Journey with courage,

Elaine  


THE BANDAID BOX…
 
Expect the unexpected, for Alzheimer’s does not disappoint with new opportunities to respond compassionately and creatively to your loved one.  You possess the ability to overcome the inherent difficulties and to meet dementia head on.  You can do this!    

“With God all things are possible.”  Matthew 19:26

“Leave the beaten track behind occasionally and dive into the woods.  Every time you do, you will be certain to find something you have never seen before.”  Alexander Graham Bell  (1847 – 1922)
 
STAY AHEAD…
So using the telephone has become a challenge for Mom.  Stay one step ahead of her and anticipate:

…that the phone in her bedroom will be used to call 911 to report a hostage situation.  Solution: Remove the phone from the bedroom. 

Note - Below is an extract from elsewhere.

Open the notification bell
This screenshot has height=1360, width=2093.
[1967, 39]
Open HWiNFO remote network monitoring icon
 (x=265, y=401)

…that she is having trouble reading the phone numbers in her address book and is inadvertently dialing up strangers.  Solution:  “Lose” the address book.  It probably accidentally fell into the trashcan and you will help her make a new one.    

…that Mom calls you with “emergencies” repeatedly throughout the day.  Solution:  Reprogram the speed dial so that it rings a fictitious number.  Tell her you have had difficulty with your line lately and will look into it.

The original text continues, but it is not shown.